Metin bloğu >>
☆ ☆ ☆ ☆
Silvan'da resmi açıklamalara göre 13 asker ve 2 HPG'linin hayatına mal
olan çatışmanın üzerindeki sis perdesi henüz aralanmadı. Çatışmanın
ardından Genelkurmay'ın ilk elden 'teröristlerin attığı el bombası
sonucu çıkan yangında askerler şehit düştü' açıklaması birçok kesime
inandırıcı gelmemiş olacak ki, yandaş medya bugünkü manşetlerinde
yangının atılan roketatar, lav ve el bombalarından ve atılan el
bombalarının alanda bırakılan cephaneye isabet etmesi sonucu çıktığını
ileri sürdüler.
☆ ☆ ☆ ☆
Kayıtlı veriler >>
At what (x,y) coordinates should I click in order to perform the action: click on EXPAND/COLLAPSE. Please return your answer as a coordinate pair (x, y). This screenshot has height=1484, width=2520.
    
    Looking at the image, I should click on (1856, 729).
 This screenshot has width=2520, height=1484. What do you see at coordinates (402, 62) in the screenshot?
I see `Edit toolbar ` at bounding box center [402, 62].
☆ ☆ ☆ ☆
Yapılacak iş >> Lütfen metinde yandaş medyanın bugünkü manşetlerinde yangının çıkmasına yol açtığını ileri sürdüğü atılan silahların hepsini sıralayın.

Yanıt >>
- roketatar
- lav
- el bombaları